(EXCERPT Opens)

- Born: 5 September 1910 Hall Green, Yardley
- Died: 17 August 1979 (aged 68)
- Scientific career
- Fields: Botany

= Percy Wragg Brian =

British botanist (1910–1979)

Percy Wragg Brian FRS FRSE CBE (5 September 1910 – 17 August 1979) was a British botanist and mycologist. He was critical to the development of plant pathology and natural antibiotics such as Gibberellin and Griseofulvin.

==Life==

He was born in Hall Green, Yardley to Percy Brian (1881–1945), a schoolteacher from Macclesfield and his wife Adelaide Wragg. His early education was at King Edward's School, Birmingham. He graduated from King's College, Cambridge in 1931. He was awarded a PhD in 1936 and DSc in 1951, and he was elected a Fellow of Queens' College, Cambridge in 1968.

His first employment was as Assistant Mycologist at Long Ashton Research Station where he worked from 1934 to 1936. In 1936 he began at ICI's facility at Jealott's Hill before moving in the late 1930s to their Butterwick Research Laboratories (later renamed Akers) as Mycologist and in 1946 was promoted to Head of Microbiology. He served in this role for ICI until 1961 and spent his final two years with them as Associate Research Manager. During this period, in 1962, he was on a team which discovered new antibiotics produced by fungi.

He was appointed to the Regius Chair of Botany at University of Glasgow in 1962, leaving six years later to become Head of the Cambridge Botany School.

He was elected a Fellow of the Royal Society in 1958. In 1964 he was made a Fellow of the Royal Society of Edinburgh.

He was President of the British Mycological Society in 1959 and 1965; President of the Association of Applied Biologists in 1961; and President of the Society of General Microbiology from 1965 to 1968.

==Family==

He married twice, firstly to Iris Hunt in 1934 (dissolved) secondly to Meg Gilling in 1948. His younger brother, Michael Vaughan Brian (1919–1990), was an entomologist, specialising in ants.

(EXCERPT Closes)
(MATERIAL SHOWN Opens)

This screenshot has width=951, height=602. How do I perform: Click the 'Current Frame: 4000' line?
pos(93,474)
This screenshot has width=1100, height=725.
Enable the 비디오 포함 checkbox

(MATERIAL SHOWN Closes)
(MATERIAL SHOWN Opens)

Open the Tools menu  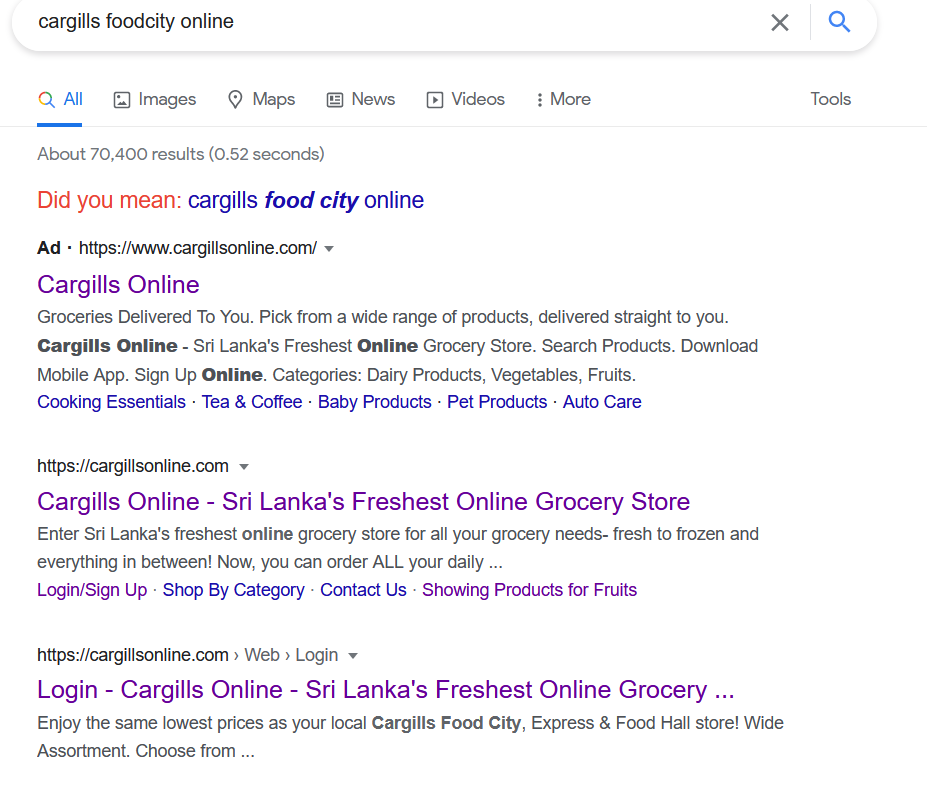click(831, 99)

(MATERIAL SHOWN Closes)

*APPLY WHAT YOU READ:*
a: Duplicate the part of the Percy Wragg Brian biography between "He was appointed" and "1965 to 1968.", inclusive.
b: According to the Percy Wragg Brian biography, which college did he graduate from in 1931?

*EXPECTED RESULTS:*
a:
He was appointed to the Regius Chair of Botany at University of Glasgow in 1962, leaving six years later to become Head of the Cambridge Botany School.

He was elected a Fellow of the Royal Society in 1958. In 1964 he was made a Fellow of the Royal Society of Edinburgh.

He was President of the British Mycological Society in 1959 and 1965; President of the Association of Applied Biologists in 1961; and President of the Society of General Microbiology from 1965 to 1968.

b: King's College, Cambridge.